* _Problem to work on_
Only the lines from the one with "Instruction: Click the" through the last line of the data below are to be duplicated, exactly and without pictures.

* _Provided data_
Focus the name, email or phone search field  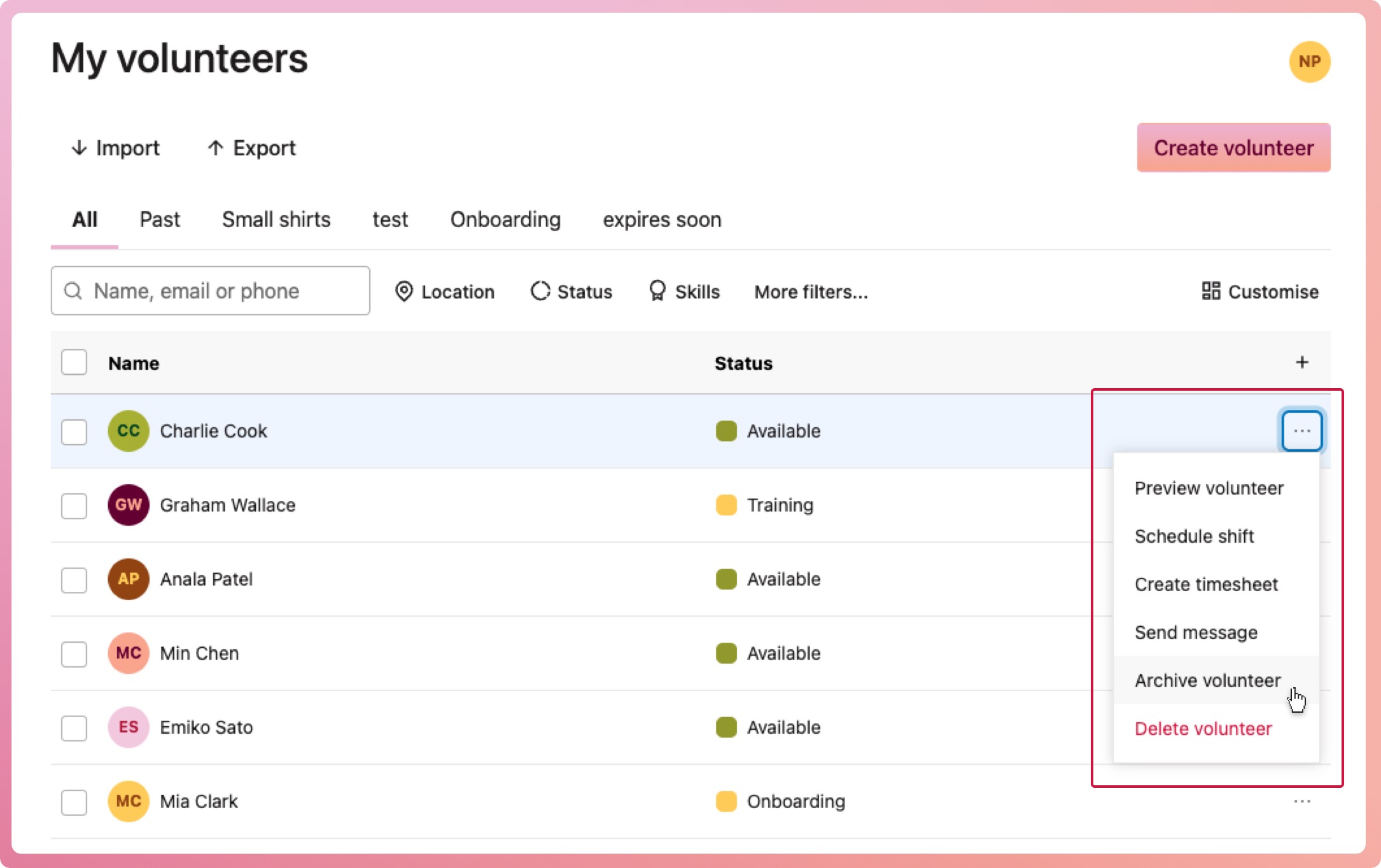[210, 291]
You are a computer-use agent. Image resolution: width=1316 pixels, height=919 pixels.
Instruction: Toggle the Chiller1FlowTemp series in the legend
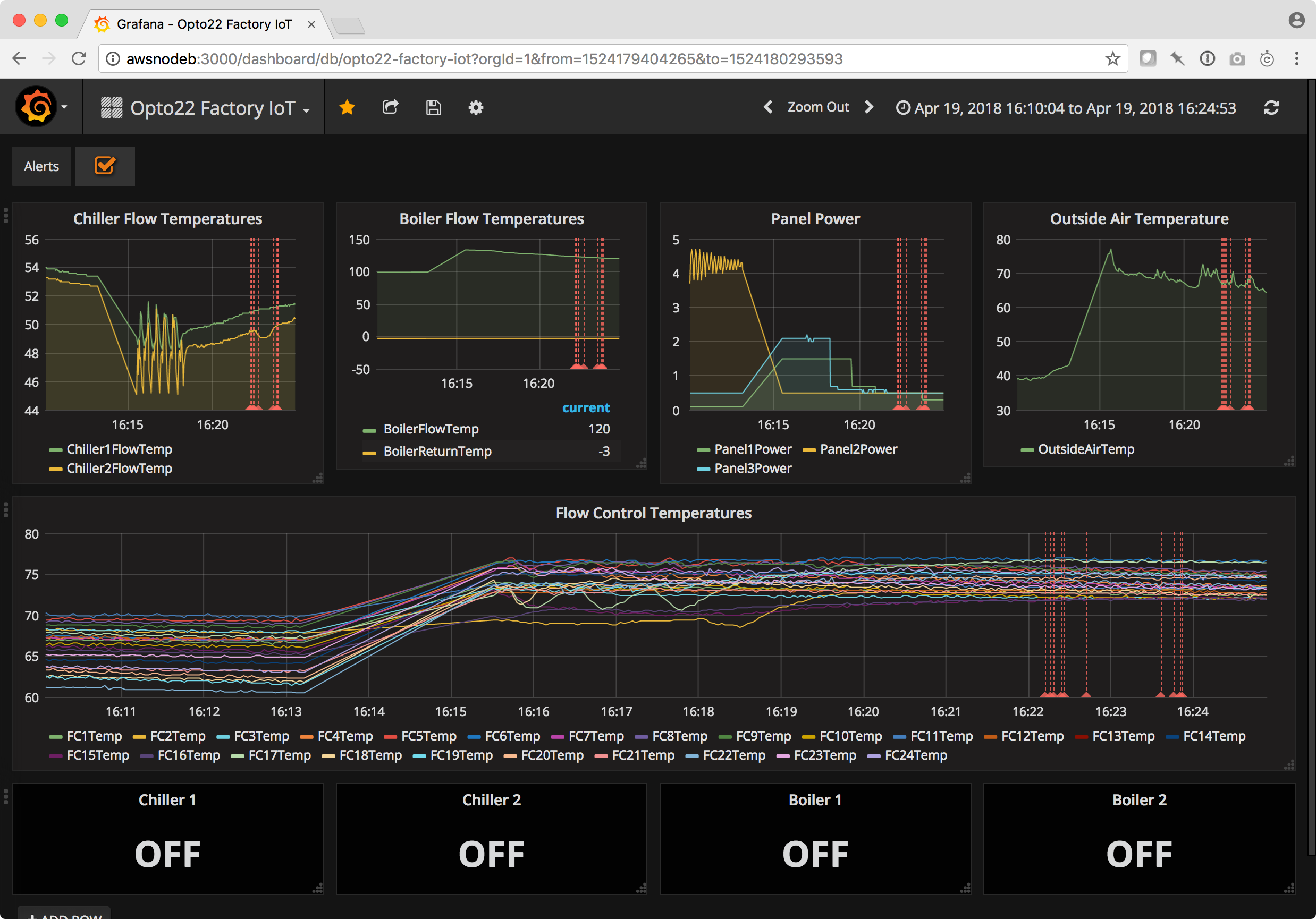pos(119,449)
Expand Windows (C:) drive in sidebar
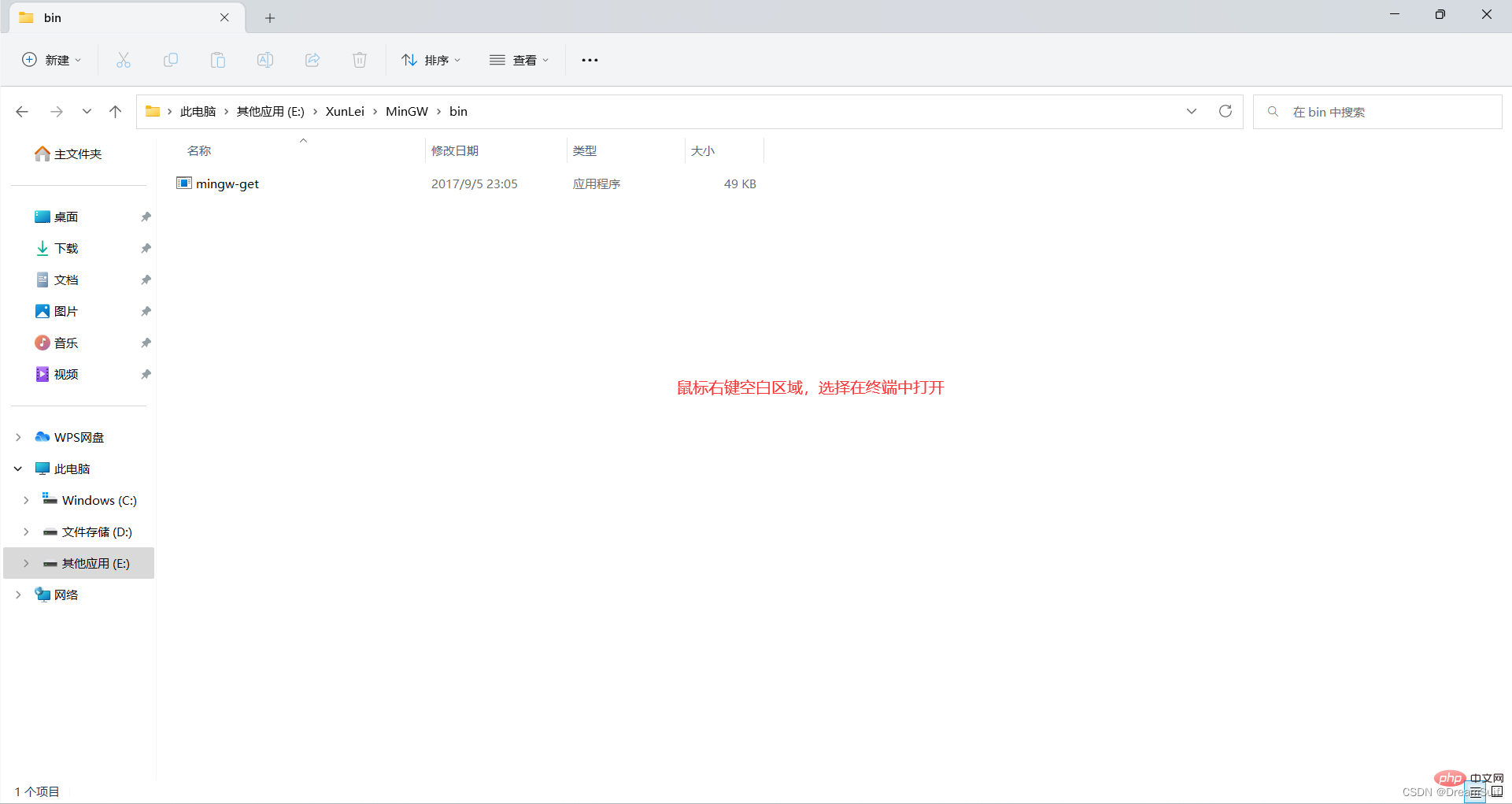This screenshot has height=804, width=1512. 26,500
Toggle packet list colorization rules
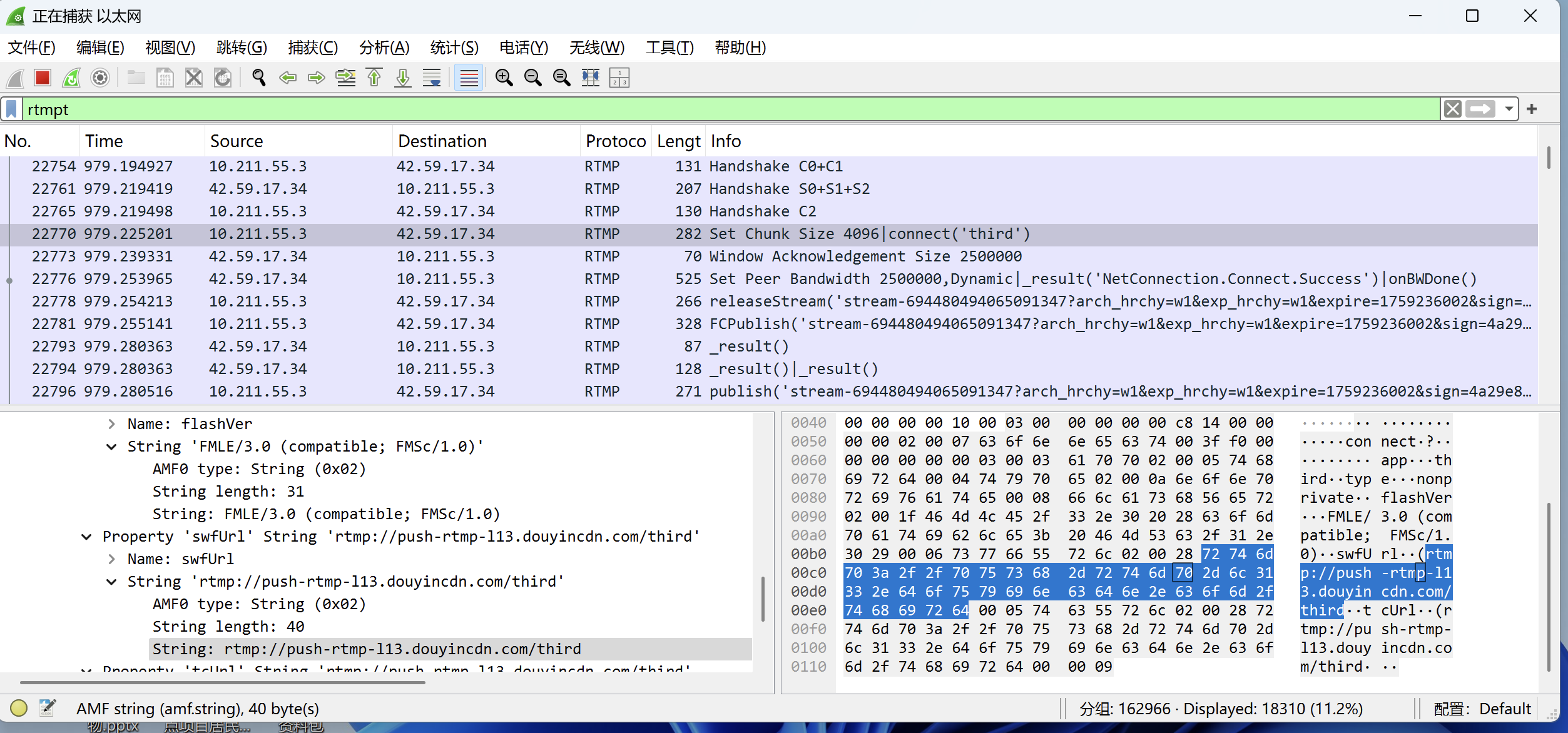This screenshot has width=1568, height=733. pyautogui.click(x=469, y=78)
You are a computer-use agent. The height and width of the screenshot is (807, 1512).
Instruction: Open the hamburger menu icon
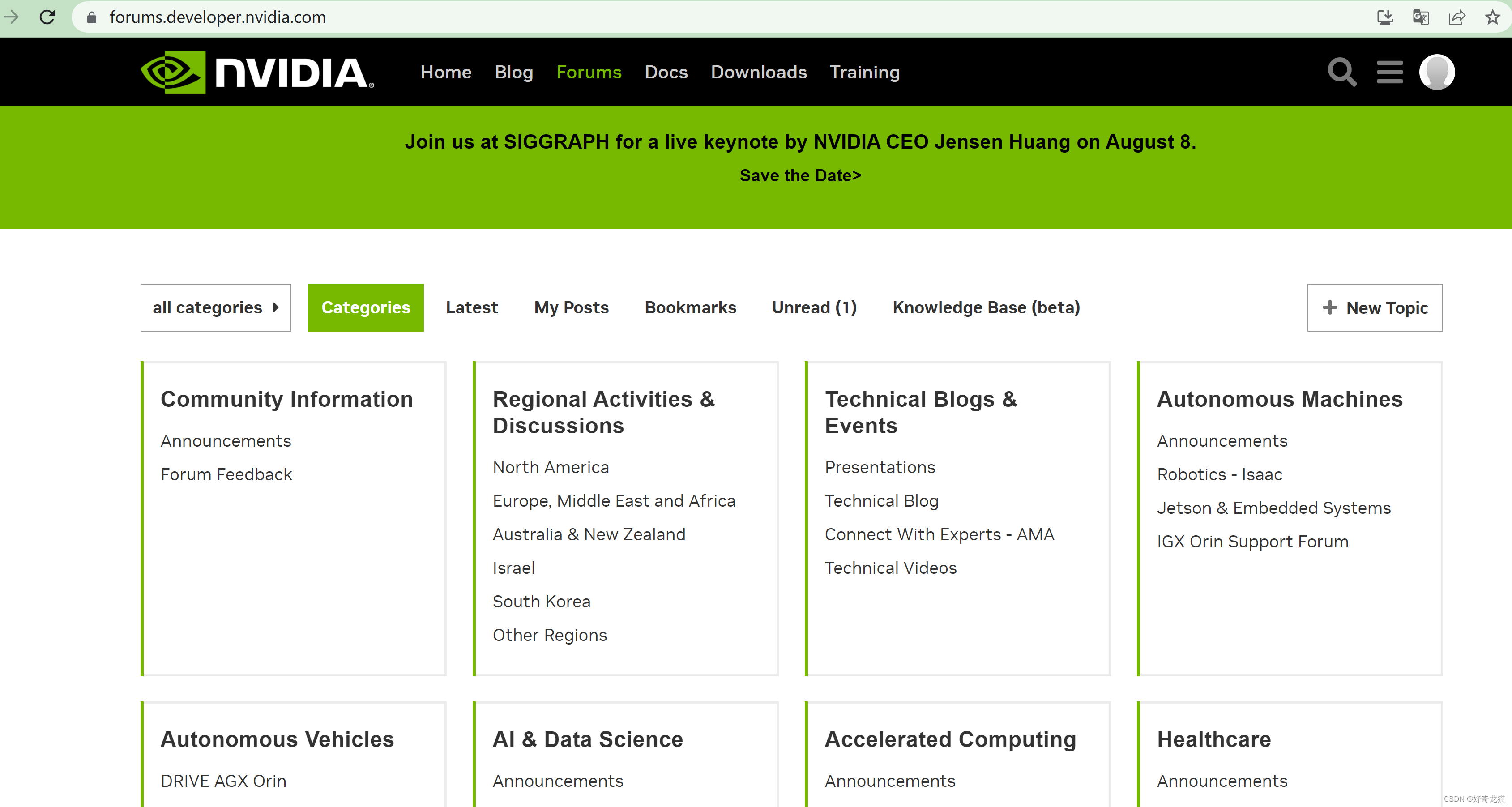(1389, 72)

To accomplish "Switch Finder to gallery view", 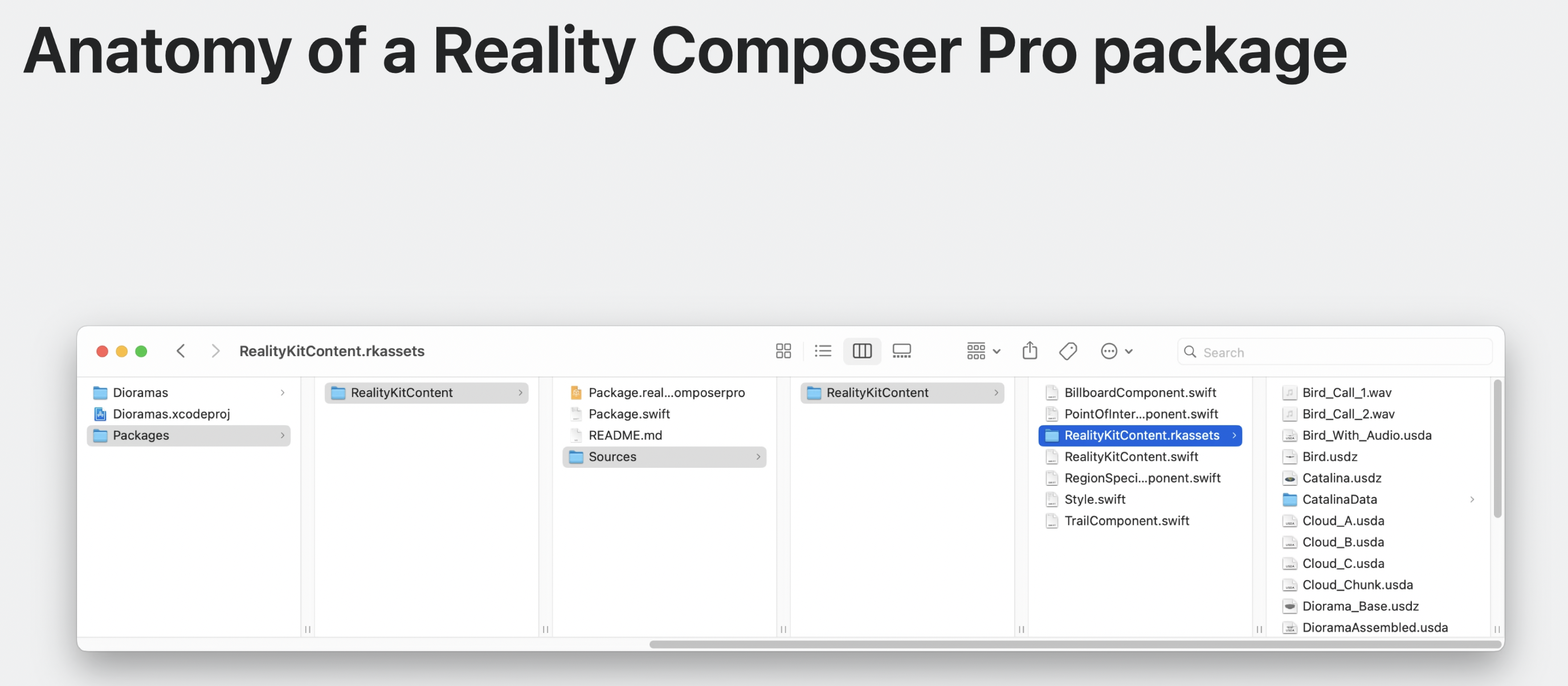I will click(x=901, y=351).
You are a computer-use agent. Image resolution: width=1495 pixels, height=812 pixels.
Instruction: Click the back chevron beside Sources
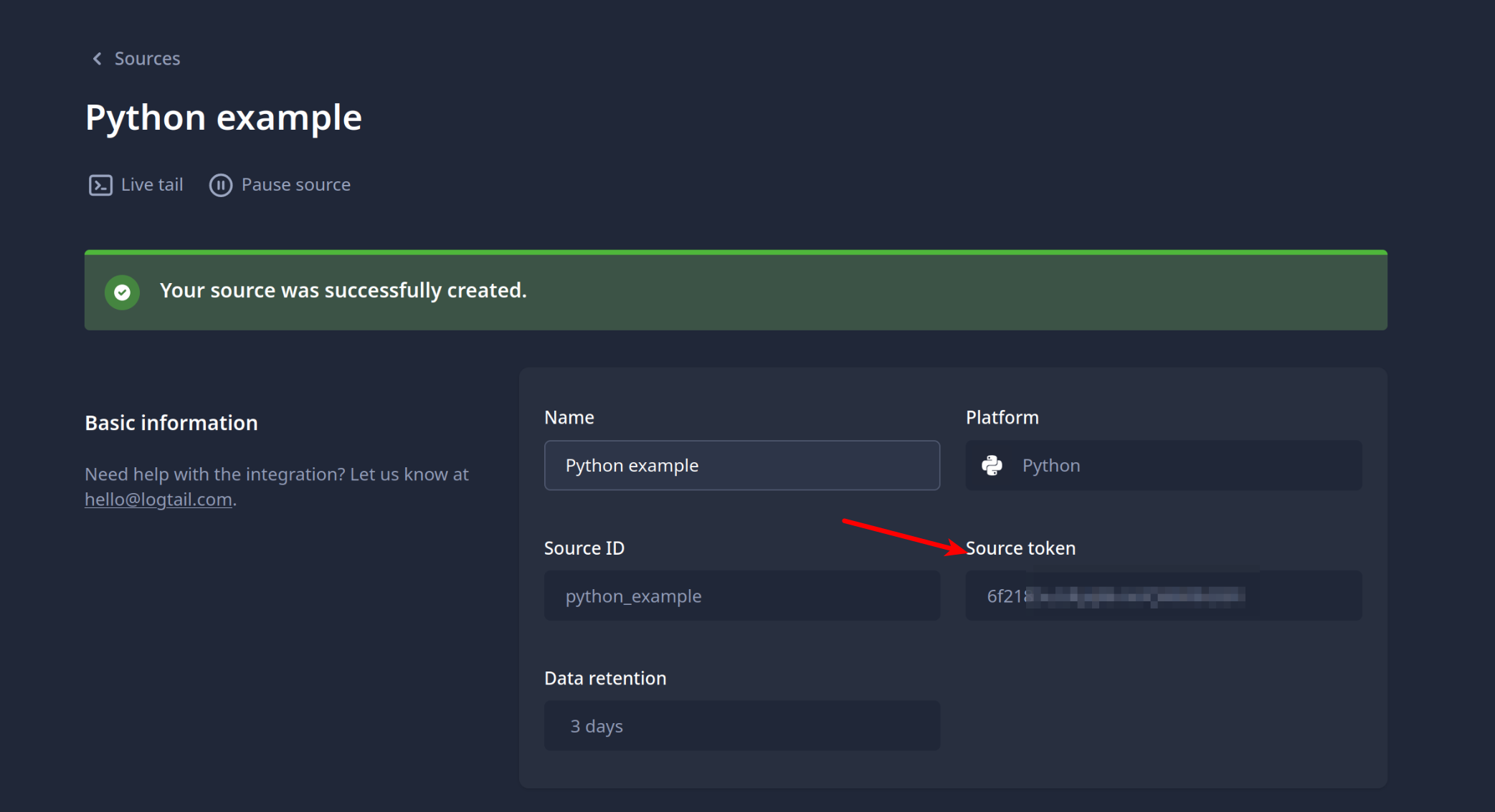97,58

* _Task answer_
Instruction: Click the back chevron beside Sources
97,58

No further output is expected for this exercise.